There’s a thread underway on Slashdot right now involving a slightly arcane issue in which the Comprehensive Perl Archive Network (CPAN) is receiving 20-30 HTTP requests per second…from IP addresses owned by Microsoft. If this makes no sense to you, let it ride; it’s not important for the point I’m making. CPAN’s servers are so tied up honoring all those requests that they’re mostly inaccessible. The Slashdot discussion focuses on the question of whether Microsoft is doing this deliberately, or whether the torrent of requests is a side-effect of something else they’re doing. (A third possibility, that Microsoft’s servers have been badly hacked by DDOS bots, is possible but seems unlikely to me.) The question cooks down to whether all the action from Microsoft’s subnet is due to malice or incompetence.
A chap on Slashdot named Lloyd Bryant pretty much nailed it: “Sufficiently advanced incompetence is indistinguishable from malice. See Government, US.”
Hoo-boy. Somebody please give that man the Nobel Prize.
> “Sufficiently advanced incompetence is indistinguishable from malice. See Government, US.”
That’s funny! Not entirely true, but if there weren’t something to it then it wouldn’t resonate so well.

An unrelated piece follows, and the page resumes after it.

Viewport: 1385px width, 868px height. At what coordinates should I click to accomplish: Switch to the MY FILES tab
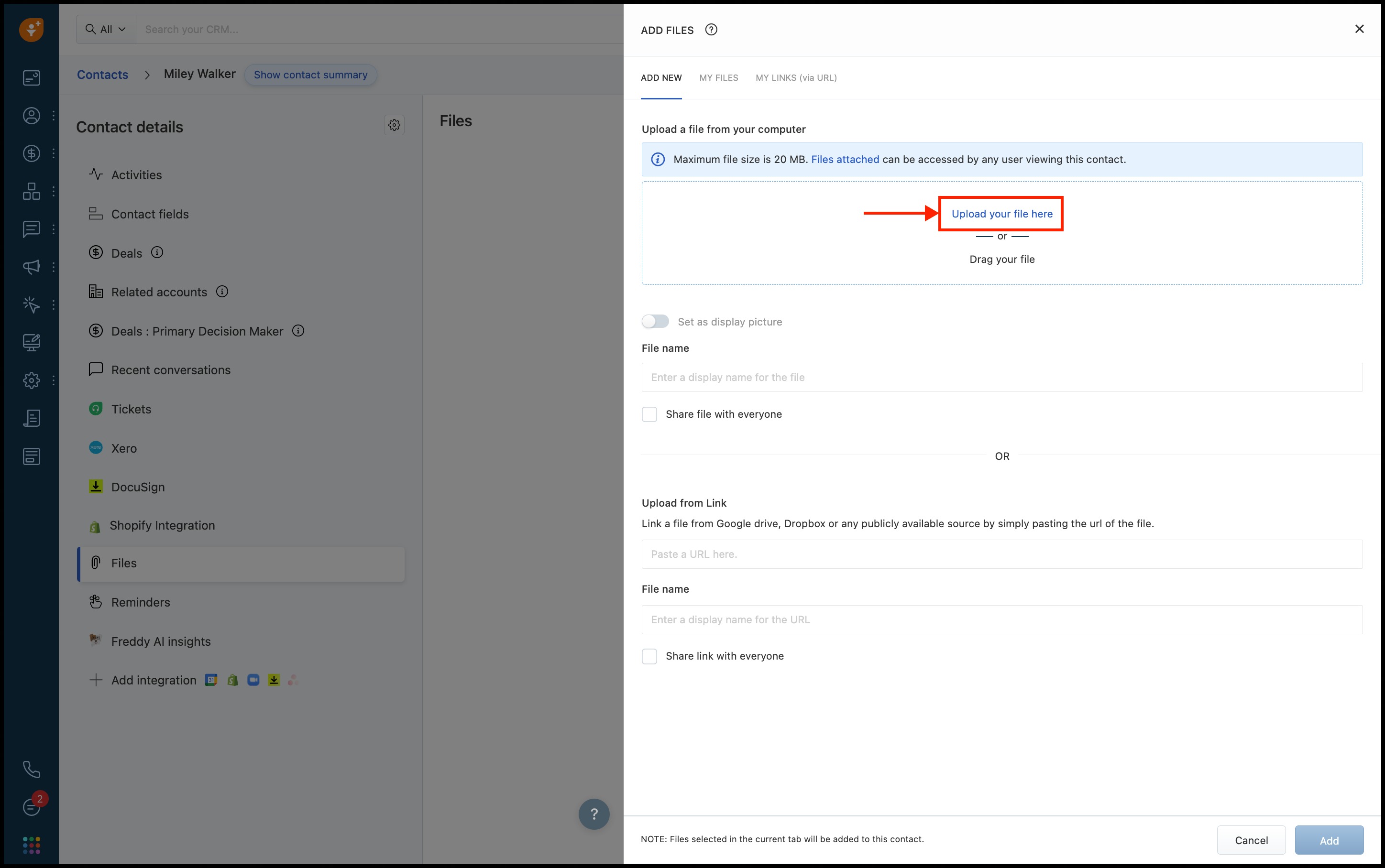pos(718,78)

The real problem here is the mix of incompetence and lack of caring enough to make stopping the bad behavior a priority. How hard should it be for MS to block traffic from their bots to CPAN until they’ve found and fixed the problem?
Would think that Hanlon’s Razor (http://en.wikipedia.org/wiki/Hanlon%27s_razor) applies here, too.
“Never ascribe to malice that which is adequately explained by incompetence.”